Landslide Detection Using Densely Connected Convolutional Networks and Environmental Conditions

A complete and accurate landslide map is necessary for landslide susceptibility and risk assessment. Currently, deep learning faces the dilemma of insufficient application, scarce samples, and poor efficiency in landslide recognition. This article utilizes the advantages of dense convolutional networks (DenseNets) and their modified technique to solve the three proposed problems. For this purpose, we created a new landslide sample library.
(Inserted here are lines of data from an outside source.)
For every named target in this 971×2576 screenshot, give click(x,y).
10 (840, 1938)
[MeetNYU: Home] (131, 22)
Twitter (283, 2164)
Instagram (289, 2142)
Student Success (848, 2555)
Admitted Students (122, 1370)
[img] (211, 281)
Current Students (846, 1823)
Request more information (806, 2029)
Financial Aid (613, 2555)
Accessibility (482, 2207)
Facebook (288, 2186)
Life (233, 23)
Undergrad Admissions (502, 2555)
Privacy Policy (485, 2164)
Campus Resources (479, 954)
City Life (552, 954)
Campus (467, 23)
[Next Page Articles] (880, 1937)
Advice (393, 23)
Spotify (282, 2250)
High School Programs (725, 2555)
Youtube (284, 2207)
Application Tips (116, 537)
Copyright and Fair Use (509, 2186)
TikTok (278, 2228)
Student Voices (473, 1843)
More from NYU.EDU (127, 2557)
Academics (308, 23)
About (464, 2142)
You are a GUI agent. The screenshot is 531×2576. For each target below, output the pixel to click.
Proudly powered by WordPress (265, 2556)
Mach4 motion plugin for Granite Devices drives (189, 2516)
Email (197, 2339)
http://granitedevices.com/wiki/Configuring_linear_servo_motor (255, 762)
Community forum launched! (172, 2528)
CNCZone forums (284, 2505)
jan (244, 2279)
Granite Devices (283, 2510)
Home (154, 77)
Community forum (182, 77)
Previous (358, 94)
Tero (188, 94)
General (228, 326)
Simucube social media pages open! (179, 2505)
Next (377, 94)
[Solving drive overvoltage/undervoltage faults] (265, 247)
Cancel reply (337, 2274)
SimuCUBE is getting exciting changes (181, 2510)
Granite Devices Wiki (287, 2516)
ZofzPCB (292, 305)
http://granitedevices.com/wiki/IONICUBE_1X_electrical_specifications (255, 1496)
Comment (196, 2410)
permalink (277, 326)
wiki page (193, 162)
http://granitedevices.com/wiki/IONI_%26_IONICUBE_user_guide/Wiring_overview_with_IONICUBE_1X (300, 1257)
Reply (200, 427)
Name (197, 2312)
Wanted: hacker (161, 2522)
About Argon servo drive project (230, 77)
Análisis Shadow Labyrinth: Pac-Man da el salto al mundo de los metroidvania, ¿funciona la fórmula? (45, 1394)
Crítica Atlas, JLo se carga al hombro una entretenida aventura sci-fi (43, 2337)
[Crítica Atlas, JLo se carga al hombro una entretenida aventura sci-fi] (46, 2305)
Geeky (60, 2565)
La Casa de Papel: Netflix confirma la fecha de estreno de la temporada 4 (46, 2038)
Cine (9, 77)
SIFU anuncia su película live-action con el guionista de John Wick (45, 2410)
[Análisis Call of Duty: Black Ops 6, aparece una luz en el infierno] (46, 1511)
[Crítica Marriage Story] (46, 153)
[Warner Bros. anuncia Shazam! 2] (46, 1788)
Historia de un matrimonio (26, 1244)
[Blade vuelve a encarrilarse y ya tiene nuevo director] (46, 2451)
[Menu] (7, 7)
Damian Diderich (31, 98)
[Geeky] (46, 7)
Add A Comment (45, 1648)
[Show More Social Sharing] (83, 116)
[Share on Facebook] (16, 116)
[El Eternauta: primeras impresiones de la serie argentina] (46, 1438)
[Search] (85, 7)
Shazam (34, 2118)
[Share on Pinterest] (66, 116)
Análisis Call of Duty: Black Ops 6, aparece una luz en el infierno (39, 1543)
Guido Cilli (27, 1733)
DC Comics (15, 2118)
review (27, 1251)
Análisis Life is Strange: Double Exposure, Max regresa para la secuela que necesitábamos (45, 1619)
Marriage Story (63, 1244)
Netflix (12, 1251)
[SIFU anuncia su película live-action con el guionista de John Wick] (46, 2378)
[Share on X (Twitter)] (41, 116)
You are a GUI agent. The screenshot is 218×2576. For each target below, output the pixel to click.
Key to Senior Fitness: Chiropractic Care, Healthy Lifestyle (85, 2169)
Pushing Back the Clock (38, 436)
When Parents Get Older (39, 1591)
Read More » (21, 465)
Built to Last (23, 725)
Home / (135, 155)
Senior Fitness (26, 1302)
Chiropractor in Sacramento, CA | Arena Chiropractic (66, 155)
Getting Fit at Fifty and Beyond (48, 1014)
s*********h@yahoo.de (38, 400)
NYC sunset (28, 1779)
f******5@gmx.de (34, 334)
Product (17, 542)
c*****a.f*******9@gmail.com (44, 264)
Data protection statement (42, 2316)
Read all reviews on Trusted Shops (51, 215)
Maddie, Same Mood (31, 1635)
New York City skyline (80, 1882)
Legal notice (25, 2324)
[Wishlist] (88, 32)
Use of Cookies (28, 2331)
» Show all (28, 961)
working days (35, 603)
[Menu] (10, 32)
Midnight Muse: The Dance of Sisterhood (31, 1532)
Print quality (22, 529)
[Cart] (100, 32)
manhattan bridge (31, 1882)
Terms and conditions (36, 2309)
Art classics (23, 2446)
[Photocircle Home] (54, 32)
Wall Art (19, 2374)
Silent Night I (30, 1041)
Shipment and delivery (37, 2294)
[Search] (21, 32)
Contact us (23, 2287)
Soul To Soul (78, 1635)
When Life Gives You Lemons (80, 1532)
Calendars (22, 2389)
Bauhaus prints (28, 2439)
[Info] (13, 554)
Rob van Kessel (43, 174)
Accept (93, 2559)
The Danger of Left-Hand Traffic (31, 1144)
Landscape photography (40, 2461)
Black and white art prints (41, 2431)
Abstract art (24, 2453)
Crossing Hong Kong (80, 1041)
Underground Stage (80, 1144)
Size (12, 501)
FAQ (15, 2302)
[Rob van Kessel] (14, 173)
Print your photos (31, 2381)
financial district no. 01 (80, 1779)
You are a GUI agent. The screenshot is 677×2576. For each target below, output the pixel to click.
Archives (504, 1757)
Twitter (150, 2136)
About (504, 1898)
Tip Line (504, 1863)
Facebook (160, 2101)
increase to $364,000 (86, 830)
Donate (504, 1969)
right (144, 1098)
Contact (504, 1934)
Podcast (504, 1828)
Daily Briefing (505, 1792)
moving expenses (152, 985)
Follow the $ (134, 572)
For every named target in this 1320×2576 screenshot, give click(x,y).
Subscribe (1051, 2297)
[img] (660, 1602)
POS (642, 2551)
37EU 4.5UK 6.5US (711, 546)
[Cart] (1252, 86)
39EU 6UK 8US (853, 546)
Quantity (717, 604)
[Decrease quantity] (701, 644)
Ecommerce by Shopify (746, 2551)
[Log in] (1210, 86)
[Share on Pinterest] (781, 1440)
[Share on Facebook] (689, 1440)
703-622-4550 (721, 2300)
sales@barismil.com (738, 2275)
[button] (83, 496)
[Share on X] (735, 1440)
On the original remote sensing image, 12 geological, topographic, hydrological and land cover factors that can directly or indirectly reflect the landslide are superimposed. Then, landslide detection was carried out in the three Gorges reservoir area in China to test the performance of the improved method. The quantitative evaluation of the landslide detection map shows that the combination of environmental factors and DenseNet can improve the accuracy of the detection model. Compared with the optical image, kappa and F1 increased by 9.7% and 9.1% respectively. Compared with other traditional neural networks and machine learning algorithms, DenseNet has the highest kappa and F1 values. Based on the base Densenet, through data augmentation and fine-tuning optimization technology, the kappa and F1 values reach the highest values of 0.9474 and 0.9505, respectively. The proposed method has promising applicability in large area landslide identification scenarios.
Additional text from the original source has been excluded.